# [Task item]
Where the line containing "700x394 pixels." appears in the records below, begin there and repeat each line exactly through the final one, dropping all pictures.

# [Provided data]

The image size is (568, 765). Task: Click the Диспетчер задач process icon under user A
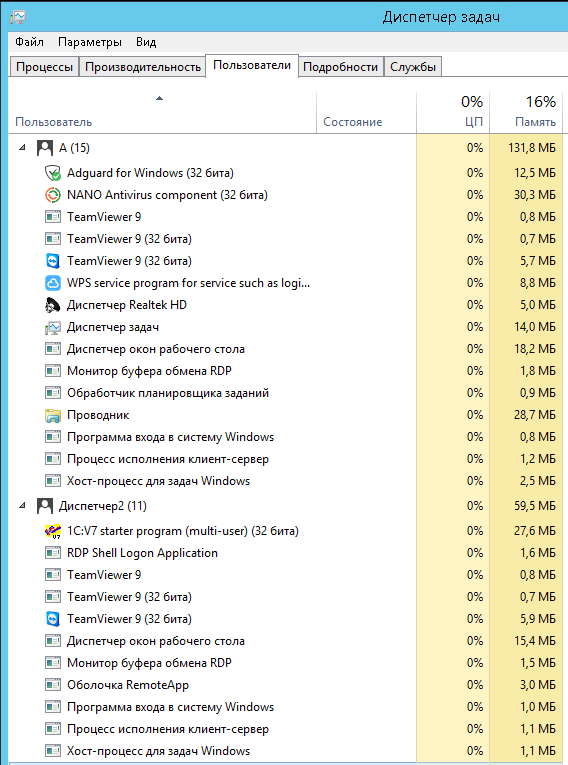point(53,327)
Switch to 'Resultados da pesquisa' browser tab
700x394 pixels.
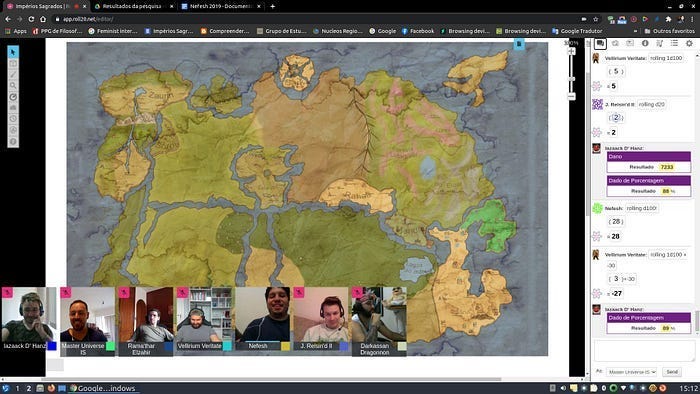tap(132, 6)
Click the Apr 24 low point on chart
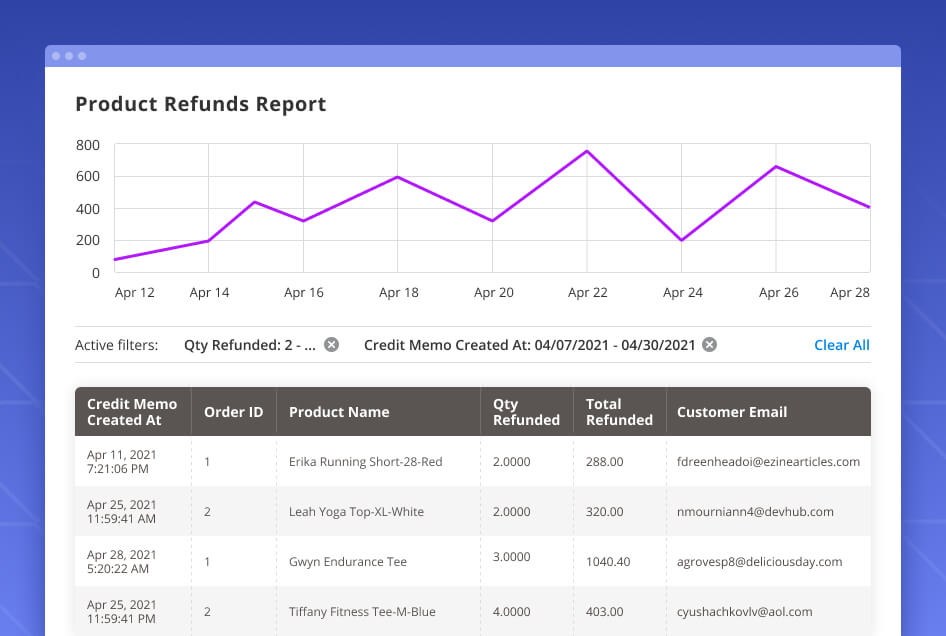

# [Answer to the problem]
700x394 pixels.
tap(132, 6)
Click the Apr 24 low point on chart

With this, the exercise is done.